Will DOL's Rule Lay an Accidental Fiduciary Trap?

Allison Bell

DOL officials themselves note that experts would have to look at the “totality of facts and circumstances” to determine whether a person is someone who “either directly or indirectly (e.g., through or together with any affiliate) makes investment recommendations to investors on a regular basis” and is making a recommendation “based on the particular needs or individual circumstances of the retirement investor… in the retirement investor’s best interest.”

The Cost of Ambiguity

Once regulations expose people to the possibility that a court or administrative law judge will have to look at the “totality of facts and circumstances” to free them from litigation, they are in the lawsuit bull’s-eye, because defending against even a baseless lawsuit is costly, time-consuming and frightening.

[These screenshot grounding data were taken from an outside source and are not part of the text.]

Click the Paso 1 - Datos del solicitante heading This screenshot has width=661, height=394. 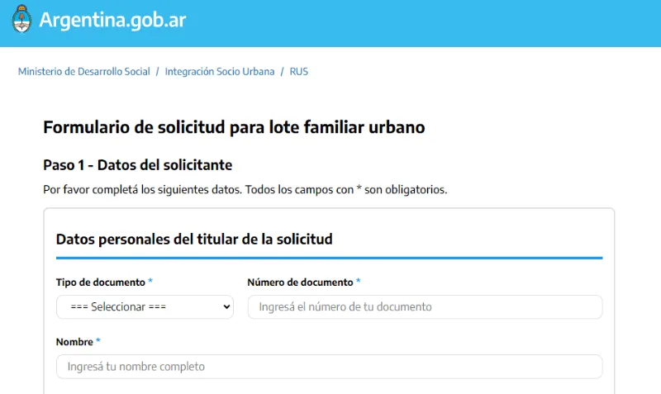click(137, 165)
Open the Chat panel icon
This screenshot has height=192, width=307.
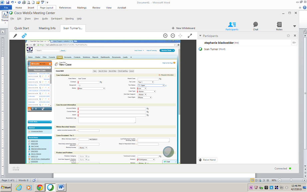[255, 26]
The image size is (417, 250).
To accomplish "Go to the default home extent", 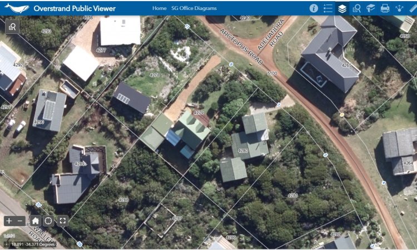I will tap(36, 220).
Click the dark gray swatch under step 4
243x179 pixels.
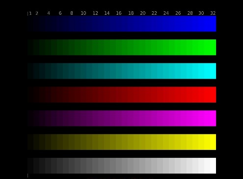point(48,166)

Kendra Isaacson, a representative for the Insurance Coalition, talks about the accidental investment advice fiduciary problem in one of the comments on the draft definition.

She gives the example of a call center representative who fields questions from individuals through a hotline.

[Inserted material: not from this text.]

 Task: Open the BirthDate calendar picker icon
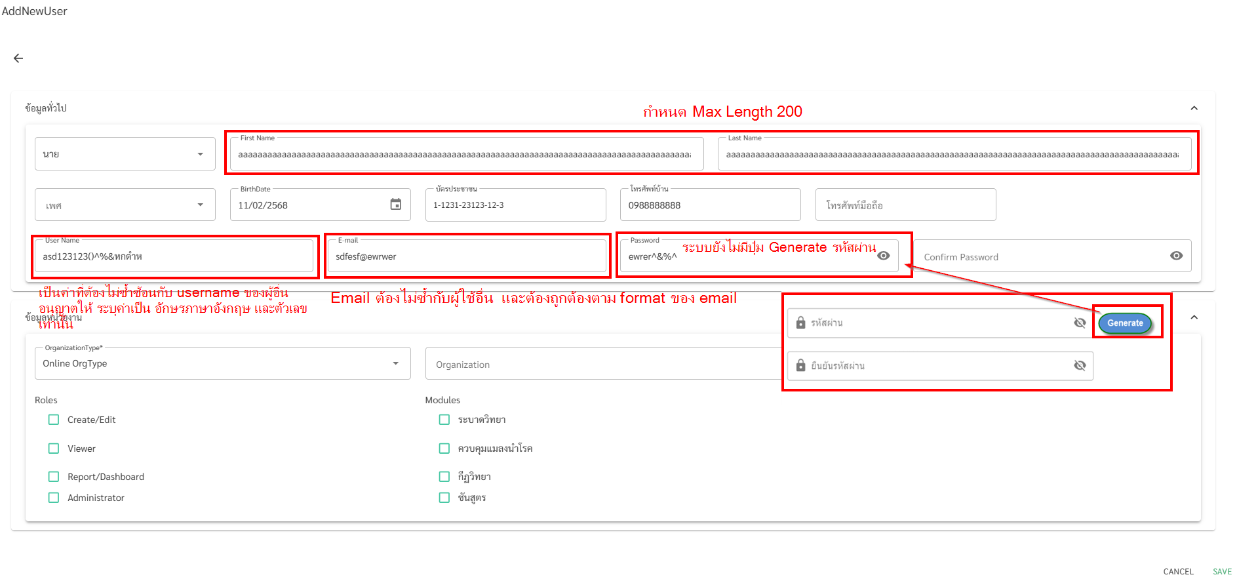[395, 205]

One caller wants help with multiple individual retirement accounts and an employer-sponsored retirement plan. The call center rep wants to pass the caller who needs help to a more specialized representative.

“This is not investment advice, but it is a referral for such,” Isaacson writes. “Under the proposed rule, would that be considered fiduciary advice? Would the phone representative then be responsible for the advice that the representative to whom they referred the individual ultimately provides the individual since the phone representative helped facilitate such conversation? … Should the phone representative simply not refer the individual due to fear of triggering fiduciary status?”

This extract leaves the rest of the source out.